- Born: David Alec Webb 6 March 1931 Luton, England
- Died: 30 June 2012 (aged 81) Clapham, England
- Occupation: Actor
- Notable work: Doctor Who

= David Webb (anti-censorship campaigner) =

English activist

David Alec Webb (6 March 1931 - 30 June 2012) was a British actor and anti-censorship campaigner.

==Early life==
Webb was born in Luton, the second child and only son of Alec Webb, and attended Luton Grammar School from 1942 to 1950. He completed his National Service from 1950 to 1952, and trained at the Royal Academy of Dramatic Art from 1952 to 1954.

==Career==
In 1954 he joined the York Repertory Company, in 1955 the Bromley Repertory Company, and from 1955 to 1956 he toured in the play Love From Judy. He worked in television from the late 1950s onwards appearing in scores of programmes including Emergency Ward 10, Dixon of Dock Green, and Doctor Who, among many others. He featured briefly in Battle of Britain as an unnamed RAF officer.

==NCROPA==
In April 1976, he set up the anti-censorship pressure group, the National Campaign for the Repeal of the 1959 Obscene Publications Act; this was later amended to National Campaign for the Reform of the Obscene Publications Acts (NCROPA).

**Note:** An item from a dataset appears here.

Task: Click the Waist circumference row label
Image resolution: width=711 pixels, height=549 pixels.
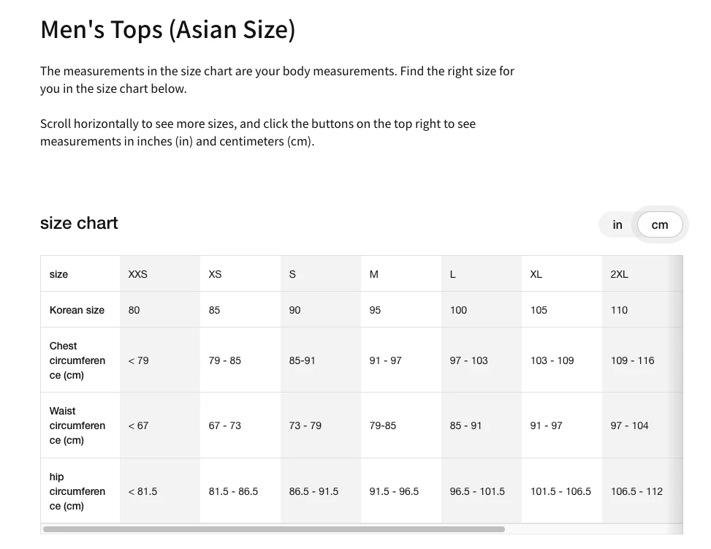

NCROPA was very active from its inception through the 1980s, and in 1983 Webb stood as the anti-censorship candidate against the incumbent Prime Minister Margaret Thatcher in her Finchley constituency. He was also a member of the Campaign Against Censorship. By the late 1990s, NCROPA was effectively moribund, and in December 2014, NCROPA was formally merged with the CAC.

==Personal life==
David Webb was unmarried. He was a secular humanist.

==Death==
He died at Trinity Hospice, Clapham, and was cremated at Mortlake Crematorium on 17 July 2012.